- WHAT TO DO
Your answer should consist solely of the lines from the first line of the data through the line with "Given: Click the Features", each reproduced exactly.

##### AVAILABLE RECORDS #####

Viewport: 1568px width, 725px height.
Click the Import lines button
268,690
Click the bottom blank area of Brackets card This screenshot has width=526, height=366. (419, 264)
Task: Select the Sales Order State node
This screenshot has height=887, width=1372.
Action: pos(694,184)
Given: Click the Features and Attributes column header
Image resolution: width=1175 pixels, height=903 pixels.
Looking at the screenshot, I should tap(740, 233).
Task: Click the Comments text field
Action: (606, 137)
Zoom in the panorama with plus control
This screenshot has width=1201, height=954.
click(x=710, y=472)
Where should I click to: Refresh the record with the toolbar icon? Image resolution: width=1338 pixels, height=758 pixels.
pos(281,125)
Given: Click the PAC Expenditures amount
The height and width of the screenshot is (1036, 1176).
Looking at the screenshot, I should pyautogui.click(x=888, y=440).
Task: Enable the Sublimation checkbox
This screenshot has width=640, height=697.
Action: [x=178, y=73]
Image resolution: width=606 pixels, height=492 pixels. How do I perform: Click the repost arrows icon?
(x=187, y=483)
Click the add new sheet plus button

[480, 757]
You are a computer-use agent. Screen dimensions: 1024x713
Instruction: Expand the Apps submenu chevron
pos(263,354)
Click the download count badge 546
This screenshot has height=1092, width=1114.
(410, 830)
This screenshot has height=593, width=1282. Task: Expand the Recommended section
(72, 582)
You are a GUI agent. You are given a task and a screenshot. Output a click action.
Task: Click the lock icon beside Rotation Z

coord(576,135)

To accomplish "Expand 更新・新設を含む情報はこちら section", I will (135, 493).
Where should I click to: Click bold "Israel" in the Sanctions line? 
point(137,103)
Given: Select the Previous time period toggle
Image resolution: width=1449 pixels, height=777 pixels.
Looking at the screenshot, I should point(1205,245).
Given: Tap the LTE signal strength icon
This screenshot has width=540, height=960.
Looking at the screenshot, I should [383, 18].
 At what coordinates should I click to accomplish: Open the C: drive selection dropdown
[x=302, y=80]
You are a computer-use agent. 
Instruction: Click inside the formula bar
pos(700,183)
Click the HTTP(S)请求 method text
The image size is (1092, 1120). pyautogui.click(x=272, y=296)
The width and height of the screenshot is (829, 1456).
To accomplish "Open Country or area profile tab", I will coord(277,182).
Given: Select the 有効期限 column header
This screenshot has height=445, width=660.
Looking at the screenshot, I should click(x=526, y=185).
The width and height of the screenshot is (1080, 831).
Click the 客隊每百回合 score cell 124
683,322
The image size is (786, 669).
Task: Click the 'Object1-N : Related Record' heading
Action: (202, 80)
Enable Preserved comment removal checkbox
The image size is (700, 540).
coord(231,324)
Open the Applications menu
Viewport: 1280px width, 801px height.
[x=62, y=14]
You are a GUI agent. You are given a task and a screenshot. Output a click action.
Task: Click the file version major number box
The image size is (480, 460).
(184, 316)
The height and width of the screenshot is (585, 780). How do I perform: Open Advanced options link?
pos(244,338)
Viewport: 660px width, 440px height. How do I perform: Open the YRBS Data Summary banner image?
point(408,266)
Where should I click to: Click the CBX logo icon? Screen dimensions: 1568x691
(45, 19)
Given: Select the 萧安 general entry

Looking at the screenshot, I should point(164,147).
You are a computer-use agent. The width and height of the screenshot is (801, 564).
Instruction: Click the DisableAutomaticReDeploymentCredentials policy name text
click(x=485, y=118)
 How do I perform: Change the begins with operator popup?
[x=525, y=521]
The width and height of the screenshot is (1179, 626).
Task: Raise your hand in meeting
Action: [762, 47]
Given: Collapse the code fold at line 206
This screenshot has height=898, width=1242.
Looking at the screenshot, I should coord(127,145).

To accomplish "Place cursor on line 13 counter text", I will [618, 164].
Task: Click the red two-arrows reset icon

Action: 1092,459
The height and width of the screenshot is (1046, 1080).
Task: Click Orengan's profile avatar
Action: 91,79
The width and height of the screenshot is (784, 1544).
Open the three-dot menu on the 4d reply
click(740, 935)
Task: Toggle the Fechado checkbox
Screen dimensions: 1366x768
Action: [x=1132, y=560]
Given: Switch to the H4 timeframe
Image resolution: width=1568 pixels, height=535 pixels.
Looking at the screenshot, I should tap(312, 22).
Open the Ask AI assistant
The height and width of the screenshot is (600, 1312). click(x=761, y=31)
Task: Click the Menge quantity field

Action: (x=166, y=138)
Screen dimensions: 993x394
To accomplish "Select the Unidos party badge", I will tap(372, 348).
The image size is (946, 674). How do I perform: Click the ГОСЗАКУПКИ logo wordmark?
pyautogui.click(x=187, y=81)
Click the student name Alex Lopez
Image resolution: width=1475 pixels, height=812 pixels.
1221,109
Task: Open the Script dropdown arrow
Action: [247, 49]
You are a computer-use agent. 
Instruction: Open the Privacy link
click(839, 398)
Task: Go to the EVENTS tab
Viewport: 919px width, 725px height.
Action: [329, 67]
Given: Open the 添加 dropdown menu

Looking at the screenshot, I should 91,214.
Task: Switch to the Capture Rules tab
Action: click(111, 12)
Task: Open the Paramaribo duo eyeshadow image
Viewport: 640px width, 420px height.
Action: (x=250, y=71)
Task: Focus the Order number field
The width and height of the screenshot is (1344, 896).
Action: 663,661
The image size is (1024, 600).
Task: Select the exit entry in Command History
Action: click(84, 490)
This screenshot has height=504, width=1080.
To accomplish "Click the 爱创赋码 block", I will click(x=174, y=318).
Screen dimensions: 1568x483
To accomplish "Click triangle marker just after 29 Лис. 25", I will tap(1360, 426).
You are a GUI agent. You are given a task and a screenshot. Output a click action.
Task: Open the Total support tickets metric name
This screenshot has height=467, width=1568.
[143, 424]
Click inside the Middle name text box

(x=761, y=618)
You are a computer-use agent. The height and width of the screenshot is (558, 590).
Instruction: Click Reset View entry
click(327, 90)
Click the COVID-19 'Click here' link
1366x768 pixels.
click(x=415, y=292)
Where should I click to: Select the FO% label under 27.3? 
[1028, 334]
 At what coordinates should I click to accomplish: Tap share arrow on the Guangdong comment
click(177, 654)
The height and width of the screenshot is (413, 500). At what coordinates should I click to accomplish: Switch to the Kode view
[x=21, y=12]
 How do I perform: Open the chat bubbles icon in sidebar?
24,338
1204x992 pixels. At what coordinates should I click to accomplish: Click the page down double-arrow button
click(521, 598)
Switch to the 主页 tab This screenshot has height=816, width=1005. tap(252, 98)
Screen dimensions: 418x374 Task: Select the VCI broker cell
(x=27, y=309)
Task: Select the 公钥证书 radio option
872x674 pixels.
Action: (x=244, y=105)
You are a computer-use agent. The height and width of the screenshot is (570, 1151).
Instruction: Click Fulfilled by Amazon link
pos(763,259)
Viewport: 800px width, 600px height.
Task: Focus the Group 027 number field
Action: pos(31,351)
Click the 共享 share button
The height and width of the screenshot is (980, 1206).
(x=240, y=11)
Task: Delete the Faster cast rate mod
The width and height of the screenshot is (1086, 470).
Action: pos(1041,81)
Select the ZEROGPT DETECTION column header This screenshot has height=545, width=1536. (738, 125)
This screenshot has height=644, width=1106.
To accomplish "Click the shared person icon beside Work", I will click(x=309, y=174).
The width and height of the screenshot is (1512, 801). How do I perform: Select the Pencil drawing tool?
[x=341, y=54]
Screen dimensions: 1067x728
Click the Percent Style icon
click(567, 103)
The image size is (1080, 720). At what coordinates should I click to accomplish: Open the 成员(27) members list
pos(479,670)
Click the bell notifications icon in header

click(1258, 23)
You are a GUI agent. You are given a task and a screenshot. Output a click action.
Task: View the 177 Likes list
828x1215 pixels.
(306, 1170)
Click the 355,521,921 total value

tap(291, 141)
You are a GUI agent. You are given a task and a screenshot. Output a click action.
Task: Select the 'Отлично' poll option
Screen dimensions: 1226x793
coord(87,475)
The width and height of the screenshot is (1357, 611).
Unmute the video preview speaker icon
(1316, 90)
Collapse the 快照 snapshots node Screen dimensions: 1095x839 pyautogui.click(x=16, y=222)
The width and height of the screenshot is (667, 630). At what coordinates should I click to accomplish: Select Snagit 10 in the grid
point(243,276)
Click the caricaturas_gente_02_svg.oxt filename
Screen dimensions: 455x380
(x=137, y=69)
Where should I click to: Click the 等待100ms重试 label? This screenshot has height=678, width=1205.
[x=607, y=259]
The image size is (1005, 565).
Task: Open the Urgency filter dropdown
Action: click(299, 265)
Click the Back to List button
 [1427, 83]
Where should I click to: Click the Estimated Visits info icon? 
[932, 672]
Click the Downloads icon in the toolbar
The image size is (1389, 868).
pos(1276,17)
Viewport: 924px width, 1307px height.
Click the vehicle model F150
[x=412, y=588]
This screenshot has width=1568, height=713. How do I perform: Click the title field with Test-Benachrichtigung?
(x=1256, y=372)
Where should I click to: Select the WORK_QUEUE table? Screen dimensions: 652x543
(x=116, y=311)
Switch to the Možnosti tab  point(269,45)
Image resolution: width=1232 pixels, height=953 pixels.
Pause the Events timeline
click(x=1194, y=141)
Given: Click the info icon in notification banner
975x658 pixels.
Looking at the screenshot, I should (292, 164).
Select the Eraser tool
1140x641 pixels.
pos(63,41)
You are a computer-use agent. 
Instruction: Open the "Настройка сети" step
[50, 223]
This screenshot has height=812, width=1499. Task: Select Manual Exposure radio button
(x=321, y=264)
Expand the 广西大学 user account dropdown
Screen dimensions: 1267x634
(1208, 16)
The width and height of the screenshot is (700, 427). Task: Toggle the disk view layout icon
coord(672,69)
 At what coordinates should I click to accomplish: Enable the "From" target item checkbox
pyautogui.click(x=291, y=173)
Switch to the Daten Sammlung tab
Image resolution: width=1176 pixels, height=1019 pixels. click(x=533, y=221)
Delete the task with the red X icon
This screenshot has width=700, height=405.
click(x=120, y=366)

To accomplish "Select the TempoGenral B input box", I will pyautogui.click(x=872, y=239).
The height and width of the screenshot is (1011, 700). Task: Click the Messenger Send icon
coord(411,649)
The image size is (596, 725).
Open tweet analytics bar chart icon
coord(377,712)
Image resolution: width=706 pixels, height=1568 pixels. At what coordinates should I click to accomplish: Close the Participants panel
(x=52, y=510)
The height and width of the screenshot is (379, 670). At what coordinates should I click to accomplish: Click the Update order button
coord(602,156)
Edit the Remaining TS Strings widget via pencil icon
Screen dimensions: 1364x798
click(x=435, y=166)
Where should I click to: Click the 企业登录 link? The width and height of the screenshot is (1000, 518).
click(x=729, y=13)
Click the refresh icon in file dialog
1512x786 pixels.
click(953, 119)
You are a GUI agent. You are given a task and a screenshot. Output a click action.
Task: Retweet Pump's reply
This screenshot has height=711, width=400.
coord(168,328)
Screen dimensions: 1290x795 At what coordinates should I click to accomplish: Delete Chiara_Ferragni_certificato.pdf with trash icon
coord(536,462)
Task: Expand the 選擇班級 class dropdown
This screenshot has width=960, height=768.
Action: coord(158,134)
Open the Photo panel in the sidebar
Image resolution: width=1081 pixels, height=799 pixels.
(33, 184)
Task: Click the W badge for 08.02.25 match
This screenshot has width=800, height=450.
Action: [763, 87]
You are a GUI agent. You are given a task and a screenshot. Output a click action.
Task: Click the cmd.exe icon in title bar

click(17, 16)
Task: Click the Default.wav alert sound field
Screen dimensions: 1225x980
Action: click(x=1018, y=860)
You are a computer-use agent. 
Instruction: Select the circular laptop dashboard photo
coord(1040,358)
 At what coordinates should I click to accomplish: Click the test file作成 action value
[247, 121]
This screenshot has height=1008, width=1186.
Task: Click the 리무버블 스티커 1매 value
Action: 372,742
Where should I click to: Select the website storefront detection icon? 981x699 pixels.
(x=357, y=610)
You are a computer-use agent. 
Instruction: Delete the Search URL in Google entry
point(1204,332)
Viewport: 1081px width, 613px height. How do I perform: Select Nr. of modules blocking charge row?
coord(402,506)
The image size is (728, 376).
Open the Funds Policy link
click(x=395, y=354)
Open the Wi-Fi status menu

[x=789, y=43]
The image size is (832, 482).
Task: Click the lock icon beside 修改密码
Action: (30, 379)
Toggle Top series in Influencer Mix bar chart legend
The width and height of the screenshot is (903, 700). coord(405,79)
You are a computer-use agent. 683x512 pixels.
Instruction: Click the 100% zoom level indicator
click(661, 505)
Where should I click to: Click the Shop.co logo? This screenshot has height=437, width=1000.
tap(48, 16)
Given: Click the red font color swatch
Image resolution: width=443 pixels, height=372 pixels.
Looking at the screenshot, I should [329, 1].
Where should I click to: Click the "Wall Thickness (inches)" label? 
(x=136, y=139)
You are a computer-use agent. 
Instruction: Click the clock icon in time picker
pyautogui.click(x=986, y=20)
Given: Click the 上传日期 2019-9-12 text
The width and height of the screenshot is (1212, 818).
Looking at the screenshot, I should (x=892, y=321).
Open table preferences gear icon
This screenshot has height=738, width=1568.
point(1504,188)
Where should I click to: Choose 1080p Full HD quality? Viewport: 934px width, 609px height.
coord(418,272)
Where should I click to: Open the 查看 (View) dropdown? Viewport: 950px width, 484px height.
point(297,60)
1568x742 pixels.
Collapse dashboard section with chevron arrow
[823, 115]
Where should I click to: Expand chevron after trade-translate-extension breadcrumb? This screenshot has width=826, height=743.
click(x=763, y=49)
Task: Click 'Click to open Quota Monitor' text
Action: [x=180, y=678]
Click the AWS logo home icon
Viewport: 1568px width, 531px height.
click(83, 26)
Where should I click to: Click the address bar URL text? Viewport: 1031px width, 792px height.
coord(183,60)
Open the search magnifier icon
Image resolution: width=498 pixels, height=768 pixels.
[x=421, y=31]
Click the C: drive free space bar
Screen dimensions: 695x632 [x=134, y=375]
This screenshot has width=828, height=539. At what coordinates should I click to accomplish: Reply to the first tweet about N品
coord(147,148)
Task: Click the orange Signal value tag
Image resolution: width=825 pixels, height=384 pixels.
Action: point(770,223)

#####

- OUTPUT
Viewport: 1568px width, 725px height.
Click the Import lines button
268,690
Click the bottom blank area of Brackets card This screenshot has width=526, height=366. (419, 264)
Task: Select the Sales Order State node
This screenshot has height=887, width=1372.
Action: pos(694,184)
Given: Click the Features and Attributes column header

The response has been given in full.